--- Exercise task ---
Retype each of the items below word for word, leaving out the pictures.

--- Records provided ---

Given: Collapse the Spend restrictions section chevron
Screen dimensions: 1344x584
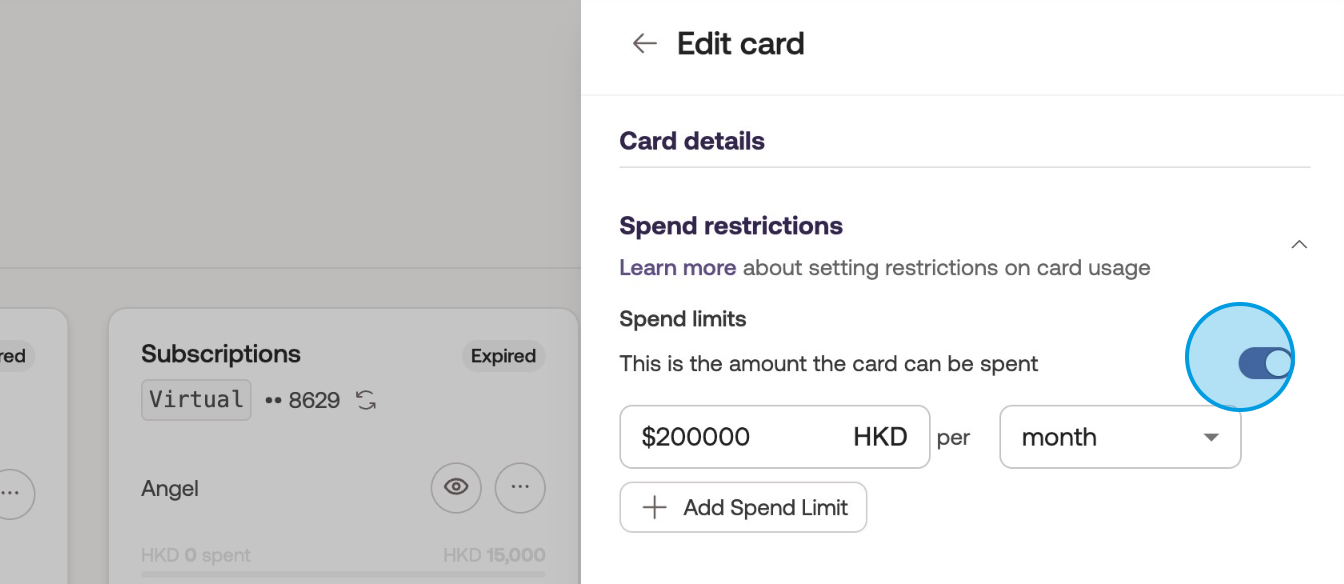Looking at the screenshot, I should [x=1299, y=244].
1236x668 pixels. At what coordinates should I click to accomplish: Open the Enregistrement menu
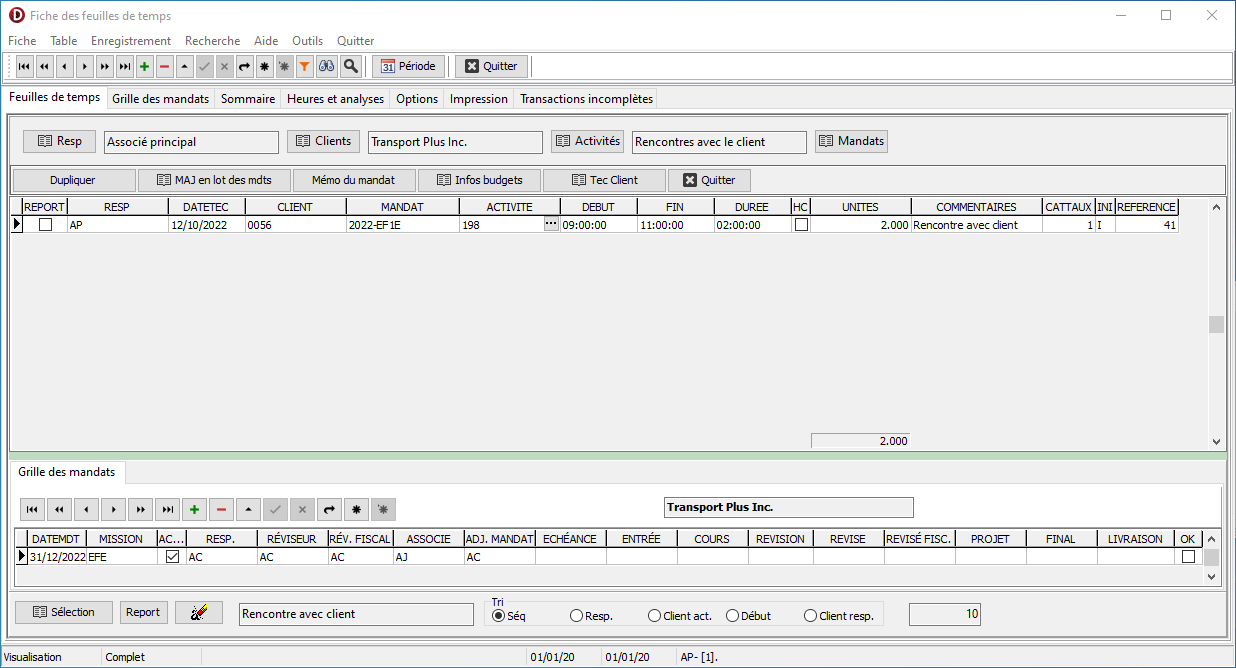pyautogui.click(x=131, y=41)
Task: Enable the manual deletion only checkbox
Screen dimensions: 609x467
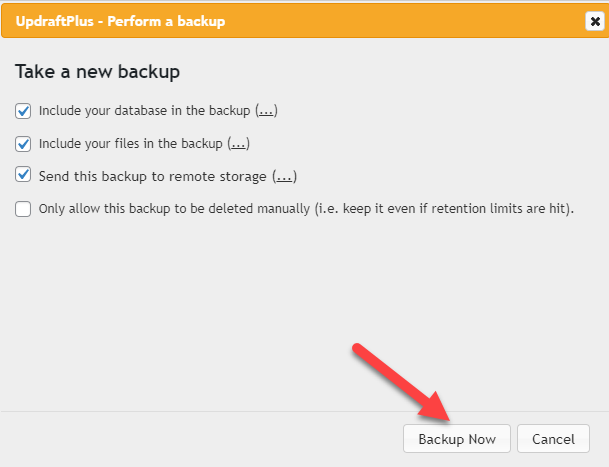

--- Answer to this exercise ---
Given: Collapse the Spend restrictions section chevron
Screen dimensions: 1344x584
Looking at the screenshot, I should [x=1299, y=244].
1236x668 pixels. At what coordinates should I click to accomplish: Open the Enregistrement menu
pyautogui.click(x=131, y=41)
Task: Enable the manual deletion only checkbox
Screen dimensions: 609x467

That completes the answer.